Supplied text:
--- START ---

WW: How did news of this masquerader become a play – was he really killed?
EL: I had gone to see my first production of Antigone with a childhood friend, and painter/poet, Hugh Burton. We saw a remarkable actor in New York named Arthur Burkhardt, best known for his portrayal of Frederick Douglass. What left an indelible impression on me was Creon’s choices. Weeks after, when I was confronted with the purported death of my favorite childhood masquerader, I felt a thread had been broken. I was desperate to record his life - as my cultural life. Many years later, after writing the play, I learned that it was another masquerader, Pharoah, who had been set on fire! That’s the version of the play now under production. Several other masqueraders were set afire over the years, and in several islands, the tradition was suspended over these tragic events.
WW: So, the term, "killing"- as supposed to, "the death of " –is pretty discriminating in the title of your play.
EL: Absolutely! At first, imagining how this masquerader had been killed, caused a sharp pain of separation and finality. But, something else was signified beyond the fact that a great tradition of my childhood had been desecrated. A paradox had occurred: it occurred to me that his death was not as haunting as was the meaning of his life: until his death, the gradual marginality of his life’s work had been accepted as inevitable. Set aflame, the faster he ran, the faster he was consumed.

--- END ---

Dataset excerpt:
--- START ---

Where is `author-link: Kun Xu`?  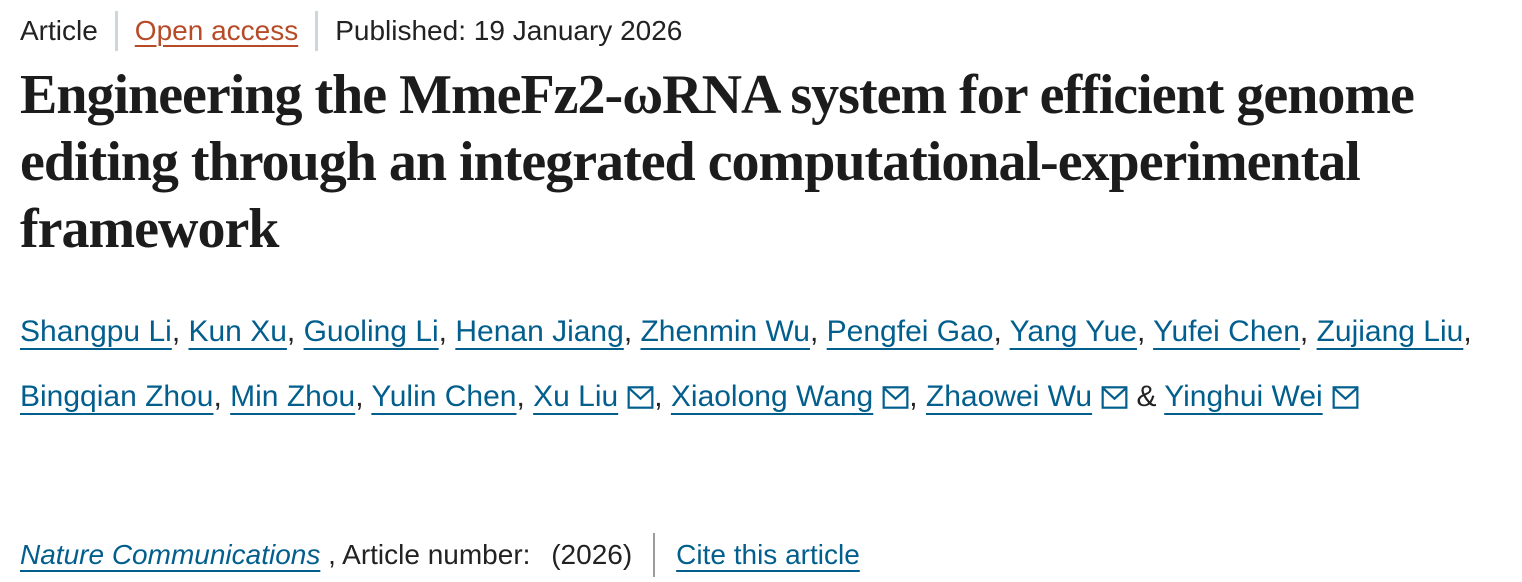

--- END ---

Instructions:
1. In the masquerader interview, which actor did EL see in New York who is best known for playing Frederick Douglass?
2. Rewrite the masquerader interview starting at "EL: Absolutely! At" and ending at "he was consumed.", putting "contradiction" in place of "paradox".
3. Continue the masquerader interview from its final sentence.
The data can be set aside.

Answer list:
1. Arthur Burkhardt.

2.
EL: Absolutely! At first, imagining how this masquerader had been killed, caused a sharp pain of separation and finality. But, something else was signified beyond the fact that a great tradition of my childhood had been desecrated. A contradiction had occurred: it occurred to me that his death was not as haunting as was the meaning of his life: until his death, the gradual marginality of his life’s work had been accepted as inevitable. Set aflame, the faster he ran, the faster he was consumed.

3.
So I felt that underscoring the killing, the slow process of this masquerader’s marginality, of this man’s presence - this dying tradition – particularly as I then felt it, being cut off from my own indigenous cultural pageants – that play was my statement. But, too, the frustration of learning of his demise, someone so vital, through word-of-mouth accounts; his death was something overheard at functions, gatherings – these shards of one’s past, one’s identity were, I realized, a terrible confrontation for which no one had prepared me.
On another level, Arthur Sixteen’s legacy: roaming from village to village, from village to town represents an internal exile, within a country and within oneself. Just as swiftly as we had been tutored to run off, Arthur Sixteen’s stewardship had been consumed by our narcissism for "a better life".
I began to understand this in my own life, my own circumstances, and in my own region’s literature, and the collective history and literature of my hemisphere. So, the exiled "I" one hears portrayed in the play’s verse, contrasted with the story-tellers’ prose of the masquerader’s ‘deep’ cultural life, is a struggle between the first person "I" and the Second Person plural "You". [I have posted a more critical paper, Bulls and Allusions: Text and Performance in the play: The Killing of Arthur Sixteen].
WW: How does an artist gestate so complex a series of events?
EL: Well, you are inevitably prepared for it, really. Your particular circumstances, your privileges, your opportunities, your failures, your misfortunes sensitizes your existence. This loss of Arthur Sixteen, has embodied all my losses; it is true. Then, however, given my growing awareness about my heritage, it also underscored my prideful identity. So, I wrote the play as part of a trilogy, Three for the Homeland.
WW: Is this earlier version of the play - the same one that you are producing?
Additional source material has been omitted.